01/03/2010 09:25:09
La rédaction web de Jeune Afrique
Par : Adame Ba Konaré
Lorsque l’on évoque Haïti, en fonction de la génération à laquelle on appartient au Mali et en Afrique, deux réponses surgissent à l’esprit : Duvalier et ses tontons macoutes, la pauvreté, un pays parmi les plus pauvres du monde. Mais pour beaucoup de gens, Haïti, c’est aussi Toussaint Louverture, et surtout la première république noire du monde. Pour autant, pourquoi l’Afrique doit-elle continuer de mobiliser des fonds pour soutenir Haïti, frappé le 12 janvier dernier par le séisme tragique que l’on sait ?

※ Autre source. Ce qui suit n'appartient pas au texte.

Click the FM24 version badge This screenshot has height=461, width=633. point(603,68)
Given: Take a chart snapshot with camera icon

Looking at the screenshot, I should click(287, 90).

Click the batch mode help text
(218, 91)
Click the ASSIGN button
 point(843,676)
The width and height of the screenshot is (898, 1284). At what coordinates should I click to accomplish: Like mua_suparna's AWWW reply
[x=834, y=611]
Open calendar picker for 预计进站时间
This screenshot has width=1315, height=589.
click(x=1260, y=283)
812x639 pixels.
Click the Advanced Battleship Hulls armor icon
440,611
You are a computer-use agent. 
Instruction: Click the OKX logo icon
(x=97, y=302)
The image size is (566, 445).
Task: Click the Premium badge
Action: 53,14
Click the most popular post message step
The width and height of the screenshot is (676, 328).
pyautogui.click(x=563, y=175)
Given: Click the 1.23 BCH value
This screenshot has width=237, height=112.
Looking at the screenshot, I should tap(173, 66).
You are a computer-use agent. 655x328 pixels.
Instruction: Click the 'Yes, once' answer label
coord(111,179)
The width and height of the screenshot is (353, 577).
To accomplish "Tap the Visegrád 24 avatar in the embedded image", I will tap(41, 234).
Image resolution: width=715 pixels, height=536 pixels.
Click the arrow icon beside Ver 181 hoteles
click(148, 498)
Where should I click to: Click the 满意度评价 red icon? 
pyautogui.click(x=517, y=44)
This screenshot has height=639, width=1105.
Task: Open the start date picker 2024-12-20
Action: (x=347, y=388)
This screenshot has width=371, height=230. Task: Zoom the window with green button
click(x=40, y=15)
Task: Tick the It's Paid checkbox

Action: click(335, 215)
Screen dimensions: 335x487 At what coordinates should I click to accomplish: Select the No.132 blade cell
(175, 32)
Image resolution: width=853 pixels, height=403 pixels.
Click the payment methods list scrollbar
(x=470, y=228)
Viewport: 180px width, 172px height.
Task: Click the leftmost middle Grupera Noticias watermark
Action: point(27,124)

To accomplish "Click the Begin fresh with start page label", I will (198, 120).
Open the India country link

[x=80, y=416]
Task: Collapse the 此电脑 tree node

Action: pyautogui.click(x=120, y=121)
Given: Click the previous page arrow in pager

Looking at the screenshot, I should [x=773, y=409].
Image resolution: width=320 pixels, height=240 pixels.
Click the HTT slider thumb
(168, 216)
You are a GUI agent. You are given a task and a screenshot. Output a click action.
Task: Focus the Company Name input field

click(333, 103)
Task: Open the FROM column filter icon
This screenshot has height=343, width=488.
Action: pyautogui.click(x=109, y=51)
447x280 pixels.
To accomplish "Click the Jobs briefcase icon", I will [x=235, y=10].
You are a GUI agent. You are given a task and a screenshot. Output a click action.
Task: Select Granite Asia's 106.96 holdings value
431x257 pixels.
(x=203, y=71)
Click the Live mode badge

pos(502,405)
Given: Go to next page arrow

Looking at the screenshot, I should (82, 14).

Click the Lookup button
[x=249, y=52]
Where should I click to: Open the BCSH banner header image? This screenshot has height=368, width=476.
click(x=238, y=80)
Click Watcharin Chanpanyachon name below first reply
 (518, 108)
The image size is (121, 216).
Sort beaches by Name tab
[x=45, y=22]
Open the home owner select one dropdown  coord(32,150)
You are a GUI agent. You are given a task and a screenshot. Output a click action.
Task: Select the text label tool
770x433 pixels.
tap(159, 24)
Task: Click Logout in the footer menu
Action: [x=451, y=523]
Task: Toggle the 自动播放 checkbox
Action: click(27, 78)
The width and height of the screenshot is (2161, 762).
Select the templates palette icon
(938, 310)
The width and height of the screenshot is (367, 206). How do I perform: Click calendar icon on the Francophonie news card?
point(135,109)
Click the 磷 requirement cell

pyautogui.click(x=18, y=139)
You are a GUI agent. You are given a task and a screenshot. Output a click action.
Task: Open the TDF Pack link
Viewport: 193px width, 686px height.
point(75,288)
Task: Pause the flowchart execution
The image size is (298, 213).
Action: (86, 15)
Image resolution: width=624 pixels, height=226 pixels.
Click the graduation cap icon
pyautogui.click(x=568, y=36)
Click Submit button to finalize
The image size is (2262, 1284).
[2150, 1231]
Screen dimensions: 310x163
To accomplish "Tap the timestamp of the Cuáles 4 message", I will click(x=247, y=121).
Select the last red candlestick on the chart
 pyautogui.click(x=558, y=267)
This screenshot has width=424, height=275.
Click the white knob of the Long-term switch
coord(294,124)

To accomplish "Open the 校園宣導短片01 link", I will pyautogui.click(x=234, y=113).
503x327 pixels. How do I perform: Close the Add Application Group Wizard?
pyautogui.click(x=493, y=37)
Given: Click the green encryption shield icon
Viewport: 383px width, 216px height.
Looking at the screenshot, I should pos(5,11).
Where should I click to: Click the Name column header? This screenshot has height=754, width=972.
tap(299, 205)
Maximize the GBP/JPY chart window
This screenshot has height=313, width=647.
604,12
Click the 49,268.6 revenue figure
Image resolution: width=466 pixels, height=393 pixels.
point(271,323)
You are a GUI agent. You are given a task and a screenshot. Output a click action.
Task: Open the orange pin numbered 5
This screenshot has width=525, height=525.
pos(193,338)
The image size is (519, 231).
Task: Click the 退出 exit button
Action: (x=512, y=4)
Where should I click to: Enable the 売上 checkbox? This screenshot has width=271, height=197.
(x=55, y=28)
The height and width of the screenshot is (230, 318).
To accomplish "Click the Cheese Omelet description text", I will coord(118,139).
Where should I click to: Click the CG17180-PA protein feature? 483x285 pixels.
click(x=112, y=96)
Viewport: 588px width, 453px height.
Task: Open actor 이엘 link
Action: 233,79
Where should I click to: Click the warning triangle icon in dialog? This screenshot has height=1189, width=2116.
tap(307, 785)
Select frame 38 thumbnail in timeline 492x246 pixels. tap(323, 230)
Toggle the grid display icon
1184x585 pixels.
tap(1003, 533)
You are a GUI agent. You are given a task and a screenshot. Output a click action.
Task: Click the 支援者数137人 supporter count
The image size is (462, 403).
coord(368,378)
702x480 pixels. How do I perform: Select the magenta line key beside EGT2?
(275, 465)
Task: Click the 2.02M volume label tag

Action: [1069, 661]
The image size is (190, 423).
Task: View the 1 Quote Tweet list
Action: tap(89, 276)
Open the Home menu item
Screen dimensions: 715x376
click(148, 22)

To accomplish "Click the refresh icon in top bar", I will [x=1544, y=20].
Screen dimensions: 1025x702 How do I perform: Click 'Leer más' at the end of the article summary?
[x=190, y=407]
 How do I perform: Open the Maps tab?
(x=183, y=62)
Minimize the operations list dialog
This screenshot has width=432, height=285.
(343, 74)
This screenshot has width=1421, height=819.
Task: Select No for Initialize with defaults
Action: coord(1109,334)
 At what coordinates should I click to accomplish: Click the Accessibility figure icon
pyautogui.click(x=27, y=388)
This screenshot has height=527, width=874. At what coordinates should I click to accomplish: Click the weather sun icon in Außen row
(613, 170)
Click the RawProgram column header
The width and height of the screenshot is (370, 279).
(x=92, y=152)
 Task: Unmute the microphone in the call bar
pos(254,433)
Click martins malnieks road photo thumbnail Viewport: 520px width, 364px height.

Parce que d’abord, au-delà de la relation charnelle avec Haïti, Haïti dite fille aînée de l’Afrique, alors que les thèses sur l’inégalité des races faisaient florès en Europe, ce furent les intellectuels haïtiens qui se firent les défenseurs de la race noire.
Pour eux tous, comme l’a écrit l’un des représentants les plus illustres de cette intelligentsia, Price Hannibal, Haïti représentait « La Mecque, la Judée de la race noire, le pays (…) où doit aller en pèlerinage, au moins une fois dans sa vie, tout homme ayant du sang africain dans les artères ; car c’est là que le nègre s’est fait homme ; c’est là qu’en brisant ses fers, il a condamné irrévocablement l’esclavage. »1 Mieux, c’est à Haïti que les Africains ont inversé les rôles en se substituant à leurs maîtres, pour créer, en ce coin des Amériques, une nouvelle patrie pour l’homme noir.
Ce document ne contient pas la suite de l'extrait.